Crawford a déclaré qu’il est difficile d’identifier une seule ressource lunaire qui sera suffisamment précieuse pour conduire une industrie d’extraction des ressources lunaires à elle seule. Néanmoins, il a déclaré que la lune possède d’abondantes matières premières qui présentent un intérêt économique potentiel.

« Si les ressources de la Lune sont utiles, elles le seront au-delà de la surface de la Lune elle-même », a déclaré M. Crawford. Pourtant, l’argument global pour tout gain futur de l’exploitation des ressources de la lune doit encore être fait, a déclaré Crawford.

« C’est assez compliqué », a-t-il déclaré à Space.com. « Ce n’est pas simple du tout. »

Ressource en voie de disparition

Un brin de scepticisme de Crawford concerne l’hélium 3. Ses partisans envisagent d’extraire de la lune cet isotope de l’hélium, qui est incorporé dans la couche supérieure du régolithe lunaire par le vent solaire pendant des milliards d’années. En ramenant cet élément de la lune, on pourrait alimenter des réacteurs à fusion nucléaire encore à construire ici sur Terre, disent les partisans.

« Tout l’argument de l’hélium 3 n’a aucun sens », a déclaré Crawford. L’exploitation à ciel ouvert de la surface lunaire sur des centaines de kilomètres carrés produirait beaucoup d’hélium-3, a-t-il dit, mais cette substance est une ressource limitée.

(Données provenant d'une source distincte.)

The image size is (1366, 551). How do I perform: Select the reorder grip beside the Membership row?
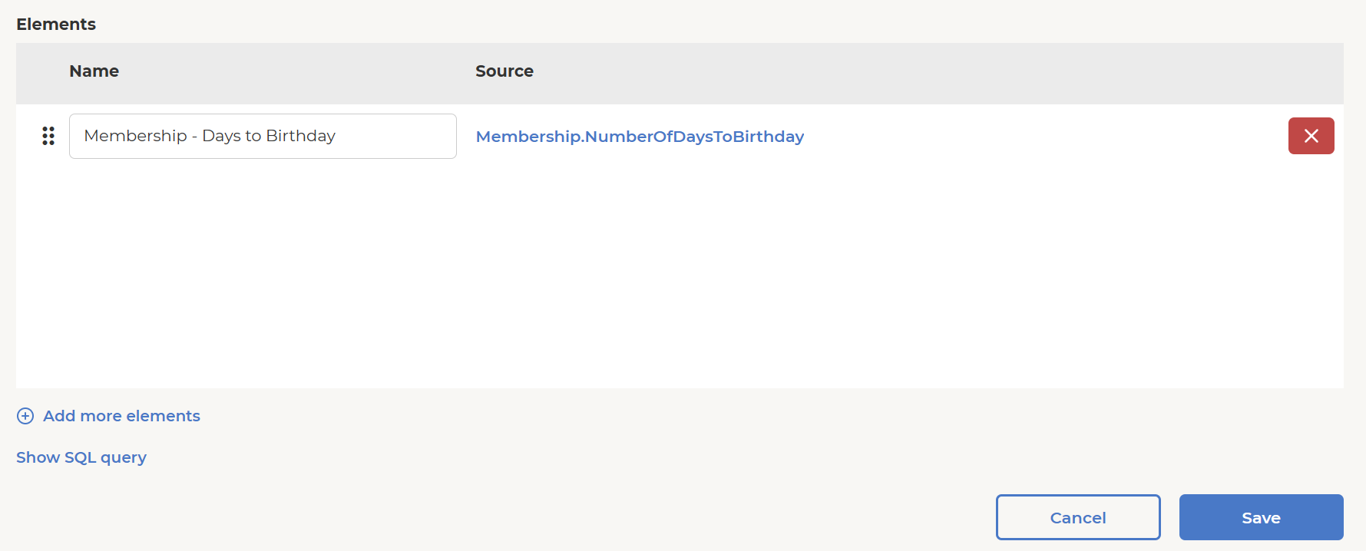click(48, 136)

« C’est une réserve de combustible fossile. Comme l’exploitation de tout le charbon ou de tout le pétrole, une fois que vous l’avez exploité… il n’y en a plus », a déclaré M. Crawford. L’investissement requis et l’infrastructure nécessaire pour aider à résoudre les futurs besoins énergétiques du monde via l’hélium-3 extrait de la lune sont énormes et pourraient être mieux utilisés pour développer des sources d’énergie véritablement renouvelables sur Terre, a-t-il ajouté.

« Il me semble que, en ce qui concerne l’énergie, il y a de meilleures choses dans lesquelles on devrait investir. Je suis donc sceptique pour cette raison. Mais cela ne signifie pas que je ne pense pas que la lune, à long terme, est économiquement utile », a déclaré Crawford.

Mais Crawford a une mise en garde au sujet de l’hélium 3 : les estimations de l’abondance de l’isotope sont basées sur des échantillons lunaires Apollo ramenés des basses latitudes de la lune.

« Il est possible que l’hélium-3 et d’autres ions implantés par le vent solaire, comme l’hydrogène, soient en plus grande abondance dans le régolithe froid près des pôles lunaires. Ce serait une mesure importante à faire et nécessiterait un atterrisseur polaire », a déclaré Crawford.

De telles informations augmenteraient les connaissances des chercheurs, non seulement sur l’inventaire de l’hélium-3, mais aussi éventuellement sur les éléments utiles implantés par le vent solaire, comme l’hélium-4, ainsi que sur les ressources en hydrogène, carbone et azote, a-t-il ajouté.

Histoire cohérente

Un élément d’action prioritaire et indispensable, a déclaré Crawford, est de déterminer la quantité d’eau réellement enfermée dans les cratères polaires de la lune.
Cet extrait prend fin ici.